About 300 Million years ago, the Variscan orogeny led to the formation of the Northwest Saxon anticline and the Granulite Mountains. Then, about 290 Million years ago, massive volcanic activity led to the deposition of rock layers up to several 100 m thick in the foothills of the Granulite Mountains and thus to the formation of the Northwest Saxon volcanic complex.

The Rochlitz mountain was formed from deposits of the ejecta of a volcano from just that time. The approximately 80 m thick porphyry tuff was formed from ashes, lapilli and volcanic bombs, which were deposited on a quartz porphyry formed from solidified lava.

The lower section of the porphyry tuff are characterized by distinct stratification with individual bombs. Less layered sequences follow, which are heavily silicified and correspondingly hard.

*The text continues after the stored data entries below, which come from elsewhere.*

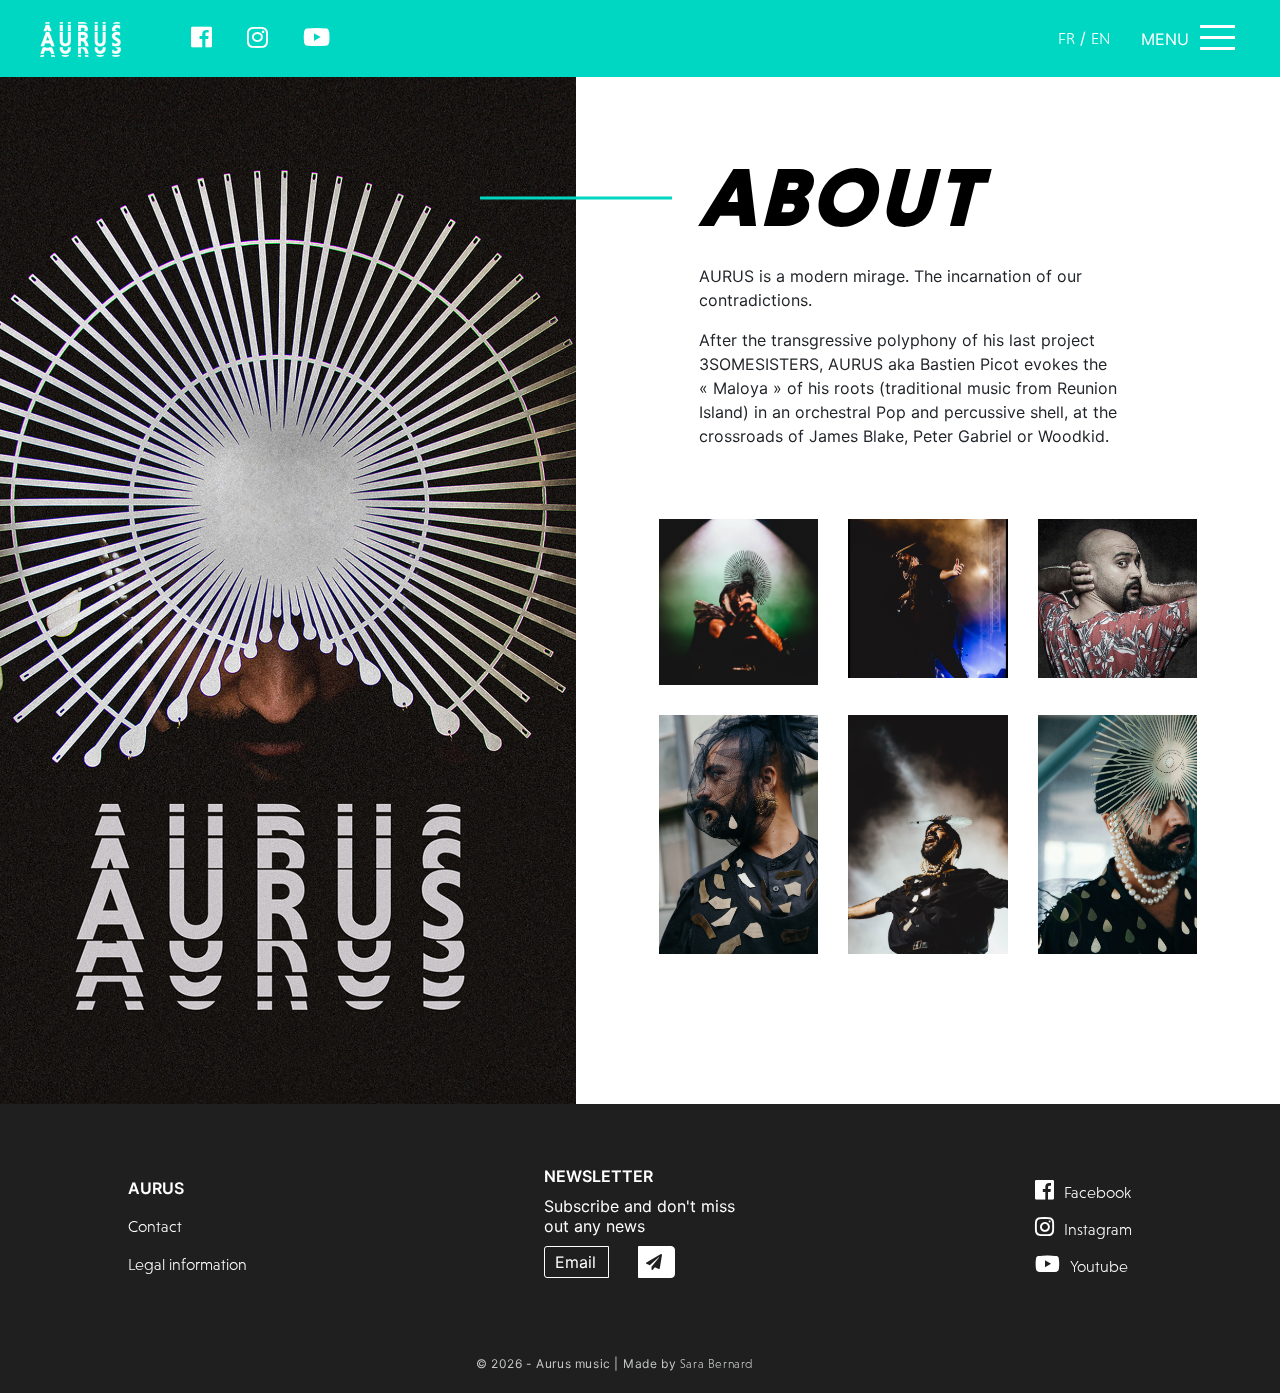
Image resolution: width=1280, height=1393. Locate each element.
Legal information (187, 1264)
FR (1066, 38)
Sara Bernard (716, 1364)
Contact (155, 1226)
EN (1100, 38)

The overlying tufa layers up to approx. 70 m consist of a relatively soft, fine-grained and porous porphyry tuff, which was used as cut stone. Originally described by G. Agricola (1546) as “red Rochlitz sandstone”, the rock was finally described by the head of the Saxon geological survey H. Credner (1891) under the term “porphyry tuff”. In the natural stone industry, the (geologically incorrect) names “Rochlitz porphyry” or, because of the banding within the rock, “Rochlitz marble” are used.

Genetically, the rock on the Rochlitz mountain can be classified as ignimbrite, petrographically as ryolitic tuff. Macroscopically, the tuff has bright red hues (brownish-light red to light grey-red), which are crossed by brick-red to yellow bands. Bleaching of the rock can occur close to the surface, especially in the area of ​​fissures.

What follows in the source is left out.